I just can't get enough of those Infinium guys. It looks like the HardOCP thing has gone into Round Two, with HardOCP making some concessions which aren't really concessions and Infinium burning down an old folks' home. I mean, not burning one down. Now that the lawyers are out, perhaps it's best to be circumspect. One did burn down, though. Maybe they did it and maybe they didn't.
They keep offering to let us check that thing out - the Phantom, I mean - because I guess they have some offices right here in Seattle. We didn't take them up on it initially, just on principle, but now I really want to see this shit. I guess I could wait until E3, when their 8000 square foot earthly kingdom comes to rest, but now I can't think of any good reason not to.

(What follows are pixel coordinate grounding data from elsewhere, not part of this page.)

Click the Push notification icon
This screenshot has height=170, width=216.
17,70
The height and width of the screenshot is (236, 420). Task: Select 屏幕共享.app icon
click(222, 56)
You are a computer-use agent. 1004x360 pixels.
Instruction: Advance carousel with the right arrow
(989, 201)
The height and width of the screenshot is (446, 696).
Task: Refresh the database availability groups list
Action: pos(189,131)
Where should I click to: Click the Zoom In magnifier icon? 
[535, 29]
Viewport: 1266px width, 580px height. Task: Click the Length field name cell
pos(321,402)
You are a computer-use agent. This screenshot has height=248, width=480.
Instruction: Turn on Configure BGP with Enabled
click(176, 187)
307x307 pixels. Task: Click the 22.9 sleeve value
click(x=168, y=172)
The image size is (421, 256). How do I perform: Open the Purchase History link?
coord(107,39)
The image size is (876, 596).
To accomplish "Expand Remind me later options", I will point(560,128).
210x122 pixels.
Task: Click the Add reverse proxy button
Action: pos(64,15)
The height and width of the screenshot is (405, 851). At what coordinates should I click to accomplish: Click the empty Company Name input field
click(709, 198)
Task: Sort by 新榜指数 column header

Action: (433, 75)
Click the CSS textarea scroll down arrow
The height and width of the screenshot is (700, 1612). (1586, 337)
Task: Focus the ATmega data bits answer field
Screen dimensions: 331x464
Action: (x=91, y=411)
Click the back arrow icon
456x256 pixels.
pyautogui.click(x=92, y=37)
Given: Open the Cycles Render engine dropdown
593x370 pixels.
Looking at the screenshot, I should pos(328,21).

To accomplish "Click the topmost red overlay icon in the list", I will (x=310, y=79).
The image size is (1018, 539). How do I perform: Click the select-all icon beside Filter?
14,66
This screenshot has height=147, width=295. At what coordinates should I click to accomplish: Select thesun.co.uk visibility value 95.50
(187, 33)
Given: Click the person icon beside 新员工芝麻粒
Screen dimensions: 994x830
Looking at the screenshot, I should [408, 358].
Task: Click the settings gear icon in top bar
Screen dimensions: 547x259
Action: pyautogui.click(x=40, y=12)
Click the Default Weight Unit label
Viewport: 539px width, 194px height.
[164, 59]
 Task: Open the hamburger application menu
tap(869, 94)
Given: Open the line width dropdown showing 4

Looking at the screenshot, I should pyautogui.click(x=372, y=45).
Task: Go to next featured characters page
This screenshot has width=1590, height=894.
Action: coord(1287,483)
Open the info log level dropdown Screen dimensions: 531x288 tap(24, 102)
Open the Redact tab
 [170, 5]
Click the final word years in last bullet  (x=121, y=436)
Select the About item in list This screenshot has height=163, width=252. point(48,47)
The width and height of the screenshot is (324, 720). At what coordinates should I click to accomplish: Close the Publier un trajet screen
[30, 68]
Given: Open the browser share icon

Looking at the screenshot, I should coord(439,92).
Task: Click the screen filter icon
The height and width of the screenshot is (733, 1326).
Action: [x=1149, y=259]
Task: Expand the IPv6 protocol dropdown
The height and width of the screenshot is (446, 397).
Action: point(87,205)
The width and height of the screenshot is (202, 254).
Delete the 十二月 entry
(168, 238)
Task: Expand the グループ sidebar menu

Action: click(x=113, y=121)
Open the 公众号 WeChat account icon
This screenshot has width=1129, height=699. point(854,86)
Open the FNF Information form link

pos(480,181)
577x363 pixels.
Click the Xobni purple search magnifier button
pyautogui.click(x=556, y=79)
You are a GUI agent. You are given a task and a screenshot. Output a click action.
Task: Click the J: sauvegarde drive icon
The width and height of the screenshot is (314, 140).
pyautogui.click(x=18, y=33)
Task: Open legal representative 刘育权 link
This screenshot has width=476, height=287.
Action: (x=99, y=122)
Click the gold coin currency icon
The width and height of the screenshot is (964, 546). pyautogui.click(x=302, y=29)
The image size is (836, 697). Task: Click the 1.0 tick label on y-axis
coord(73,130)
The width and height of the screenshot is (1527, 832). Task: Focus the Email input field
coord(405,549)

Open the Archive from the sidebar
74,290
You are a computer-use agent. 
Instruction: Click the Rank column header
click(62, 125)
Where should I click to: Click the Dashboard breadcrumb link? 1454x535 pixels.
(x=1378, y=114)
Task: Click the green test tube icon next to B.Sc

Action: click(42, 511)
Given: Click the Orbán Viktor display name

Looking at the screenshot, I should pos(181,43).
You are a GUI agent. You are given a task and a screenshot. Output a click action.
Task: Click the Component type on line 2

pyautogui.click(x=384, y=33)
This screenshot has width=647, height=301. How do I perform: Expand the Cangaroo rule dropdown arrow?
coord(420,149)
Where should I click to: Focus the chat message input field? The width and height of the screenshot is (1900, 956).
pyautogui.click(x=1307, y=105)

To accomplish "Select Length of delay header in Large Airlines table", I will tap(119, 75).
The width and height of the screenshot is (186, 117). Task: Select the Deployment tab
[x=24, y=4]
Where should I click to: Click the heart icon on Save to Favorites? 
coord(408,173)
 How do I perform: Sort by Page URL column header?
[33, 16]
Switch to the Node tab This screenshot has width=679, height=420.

I mean, we're best friends, right?
The way that it works at Microsoft - or so I'm told by people internal to the company - is that at the highest levels, you have a dark fraternity of scaly horrors, who recline on thrones shaped entirely from blood frozen by mortal fear. Virtually every person who works there, in the caverns gnawed by the she-worm Arbalex, feels so guilty for working at Microsoft that they practically kill themselves to make the best products they can. So yes, while having a target to rival the glory days of Daily Radar does satiate, I am beginning to wonder if we have a similar conundrum. Perhaps the people at the top simply enunciate their aims poorly, and resort to the legal solution - what you might call "the nuclear option" - with too much haste. We received a letter from an employee local to us that didn't exactly know what to do, as he enjoyed Penny Arcade but worked for Infinium Labs. Initially I surmised that death was the only answer. Perhaps we should actually look upon the work of his hands before sentencing him.
I remember reading some kind of article yesterday about how there were no new games to play, but I'm typing this news post with the one hand that emerges from a huge pile of them. Yesterday we picked up Ninja Gaiden and Steel Battalion: Line Of Contact, and in slavering anticipation of the morsel I purchased the strategy guide - yes, the strategy guide - for PSO 3: Card Revolution. Not sure what happened there. Ninja Gaiden has been pretty great so far, I'll probably talk more about it in the next couple posts, but yesterday was largely given over to Steel Battalion.
Steel Battalion: Line Of Contact, when you think about it, actually costs two hundred and fifty dollars plus Live charges to play. We didn't pay that, you understand - other than the fifty dollars we'd pay to get any other game, we traded in tons of shit to make sense of that purchase. No matter how you acquire the technology, however, playing it one does have the sense that they are engaged in a truly decadent act, like riding in an opulent litter out to the mailbox. Gamewise, it's the sort of thing you need to own in order to make your initial purchase even the slightest bit sensible. You might be startled to find, as I was, that there isn't a lick of single player content. For what amounts to an online-only expansion pack, I'm of the opinion their price point is a bit greedy - but I doubt it kept them up at night. Think of the first Steel Battalion as them having sold a set of limited edition, solid platinum scepters - odds are good they can charge whatever they want for the decorative, topaz encrusted pommel.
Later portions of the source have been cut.